Find out how many lines of the material contain the string "computer" and give only that figure.

_RECORDS SUPPLIED_:
-=-=-=-=-

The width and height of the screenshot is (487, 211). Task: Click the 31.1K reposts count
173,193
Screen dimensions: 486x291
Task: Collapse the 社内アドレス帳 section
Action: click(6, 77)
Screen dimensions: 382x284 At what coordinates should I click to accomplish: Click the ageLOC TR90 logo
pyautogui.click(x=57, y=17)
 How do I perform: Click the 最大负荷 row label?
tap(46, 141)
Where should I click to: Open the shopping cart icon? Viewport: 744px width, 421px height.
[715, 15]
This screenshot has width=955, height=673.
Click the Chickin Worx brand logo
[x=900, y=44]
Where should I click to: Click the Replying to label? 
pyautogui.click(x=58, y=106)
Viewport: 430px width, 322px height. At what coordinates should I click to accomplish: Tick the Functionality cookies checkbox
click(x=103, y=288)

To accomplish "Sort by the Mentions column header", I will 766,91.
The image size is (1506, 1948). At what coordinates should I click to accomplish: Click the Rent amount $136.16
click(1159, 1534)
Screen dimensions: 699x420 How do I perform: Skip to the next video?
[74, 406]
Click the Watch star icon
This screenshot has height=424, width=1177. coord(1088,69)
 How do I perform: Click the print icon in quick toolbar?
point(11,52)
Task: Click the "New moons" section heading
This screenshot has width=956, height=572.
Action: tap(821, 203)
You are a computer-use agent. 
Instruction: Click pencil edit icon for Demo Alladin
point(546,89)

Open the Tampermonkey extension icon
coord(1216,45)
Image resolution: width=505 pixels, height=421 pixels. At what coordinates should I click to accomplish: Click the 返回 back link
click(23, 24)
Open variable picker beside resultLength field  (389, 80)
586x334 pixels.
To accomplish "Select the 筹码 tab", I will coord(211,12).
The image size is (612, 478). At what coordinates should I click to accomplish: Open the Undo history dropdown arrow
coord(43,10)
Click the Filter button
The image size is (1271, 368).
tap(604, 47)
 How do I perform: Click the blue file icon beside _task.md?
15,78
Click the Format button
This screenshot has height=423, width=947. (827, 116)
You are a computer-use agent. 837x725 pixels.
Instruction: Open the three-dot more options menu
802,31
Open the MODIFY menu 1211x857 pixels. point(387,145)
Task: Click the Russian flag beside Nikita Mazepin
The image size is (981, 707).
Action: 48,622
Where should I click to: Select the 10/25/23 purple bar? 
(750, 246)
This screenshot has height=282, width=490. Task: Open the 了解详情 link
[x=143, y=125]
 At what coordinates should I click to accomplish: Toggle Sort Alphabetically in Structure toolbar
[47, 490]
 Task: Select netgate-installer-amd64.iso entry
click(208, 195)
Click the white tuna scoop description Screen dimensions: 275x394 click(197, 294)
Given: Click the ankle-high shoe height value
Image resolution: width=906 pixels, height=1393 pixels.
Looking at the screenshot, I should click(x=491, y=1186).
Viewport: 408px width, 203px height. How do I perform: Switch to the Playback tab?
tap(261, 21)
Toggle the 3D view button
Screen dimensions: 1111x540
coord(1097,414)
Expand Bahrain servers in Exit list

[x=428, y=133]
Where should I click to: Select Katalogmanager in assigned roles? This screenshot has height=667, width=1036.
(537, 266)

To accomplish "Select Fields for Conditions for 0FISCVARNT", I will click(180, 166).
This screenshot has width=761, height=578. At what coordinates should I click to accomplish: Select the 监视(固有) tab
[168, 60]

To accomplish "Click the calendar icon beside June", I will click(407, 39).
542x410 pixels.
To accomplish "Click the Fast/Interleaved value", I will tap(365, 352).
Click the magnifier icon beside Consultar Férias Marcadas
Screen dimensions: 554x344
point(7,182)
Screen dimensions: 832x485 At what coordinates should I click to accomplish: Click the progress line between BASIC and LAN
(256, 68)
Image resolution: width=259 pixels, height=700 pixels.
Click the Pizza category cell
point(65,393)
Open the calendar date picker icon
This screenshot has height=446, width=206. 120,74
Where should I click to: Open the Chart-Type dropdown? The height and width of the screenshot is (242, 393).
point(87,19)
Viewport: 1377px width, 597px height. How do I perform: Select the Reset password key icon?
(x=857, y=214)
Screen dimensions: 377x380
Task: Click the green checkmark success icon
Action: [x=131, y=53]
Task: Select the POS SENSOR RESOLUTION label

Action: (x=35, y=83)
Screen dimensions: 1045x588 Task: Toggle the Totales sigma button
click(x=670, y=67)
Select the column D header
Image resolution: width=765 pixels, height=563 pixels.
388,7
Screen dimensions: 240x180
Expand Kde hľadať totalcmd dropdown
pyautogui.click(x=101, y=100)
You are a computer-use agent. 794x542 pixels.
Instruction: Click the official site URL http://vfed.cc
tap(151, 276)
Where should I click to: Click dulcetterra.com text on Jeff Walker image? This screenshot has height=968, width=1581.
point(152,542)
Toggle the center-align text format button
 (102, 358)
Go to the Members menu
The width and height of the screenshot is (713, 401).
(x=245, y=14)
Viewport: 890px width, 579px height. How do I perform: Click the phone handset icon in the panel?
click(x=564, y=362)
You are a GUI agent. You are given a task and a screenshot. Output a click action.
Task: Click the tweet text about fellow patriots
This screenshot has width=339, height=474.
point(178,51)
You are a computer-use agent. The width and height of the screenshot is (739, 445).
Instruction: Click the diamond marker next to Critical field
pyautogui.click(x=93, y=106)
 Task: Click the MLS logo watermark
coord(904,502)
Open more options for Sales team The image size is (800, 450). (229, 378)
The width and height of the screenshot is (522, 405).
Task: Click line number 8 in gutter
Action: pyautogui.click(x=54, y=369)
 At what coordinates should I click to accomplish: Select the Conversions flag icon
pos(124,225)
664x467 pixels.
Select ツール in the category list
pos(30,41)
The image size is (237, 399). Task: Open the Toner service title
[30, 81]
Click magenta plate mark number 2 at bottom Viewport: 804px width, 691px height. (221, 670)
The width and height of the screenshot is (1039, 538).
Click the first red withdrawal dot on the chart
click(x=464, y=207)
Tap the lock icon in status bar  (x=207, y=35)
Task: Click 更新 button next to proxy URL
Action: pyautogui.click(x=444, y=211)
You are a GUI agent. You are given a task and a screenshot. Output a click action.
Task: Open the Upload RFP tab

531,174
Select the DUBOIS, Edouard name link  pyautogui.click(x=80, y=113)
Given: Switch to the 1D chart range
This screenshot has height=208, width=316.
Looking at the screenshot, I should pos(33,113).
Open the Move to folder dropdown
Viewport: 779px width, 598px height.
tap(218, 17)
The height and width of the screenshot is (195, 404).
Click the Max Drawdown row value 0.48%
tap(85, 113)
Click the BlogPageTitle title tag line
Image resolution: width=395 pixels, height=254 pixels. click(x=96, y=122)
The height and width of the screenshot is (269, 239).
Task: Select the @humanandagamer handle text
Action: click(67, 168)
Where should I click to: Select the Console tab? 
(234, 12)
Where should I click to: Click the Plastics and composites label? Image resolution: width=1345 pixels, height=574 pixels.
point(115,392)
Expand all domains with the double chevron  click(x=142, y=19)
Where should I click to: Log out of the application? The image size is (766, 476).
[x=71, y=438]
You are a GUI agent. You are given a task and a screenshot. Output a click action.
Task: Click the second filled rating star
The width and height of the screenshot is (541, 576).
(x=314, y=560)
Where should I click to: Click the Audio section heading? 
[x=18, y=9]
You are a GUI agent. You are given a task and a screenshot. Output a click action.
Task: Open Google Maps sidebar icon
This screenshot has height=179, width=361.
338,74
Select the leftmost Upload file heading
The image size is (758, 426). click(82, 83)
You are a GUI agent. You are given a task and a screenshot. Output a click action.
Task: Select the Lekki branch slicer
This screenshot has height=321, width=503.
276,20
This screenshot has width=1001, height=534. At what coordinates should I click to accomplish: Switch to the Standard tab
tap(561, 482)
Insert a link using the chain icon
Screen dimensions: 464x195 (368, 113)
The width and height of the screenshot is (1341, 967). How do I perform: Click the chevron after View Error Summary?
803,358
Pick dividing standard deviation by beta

-=-=-=-=-

_SOLVED PROBLEM_: 4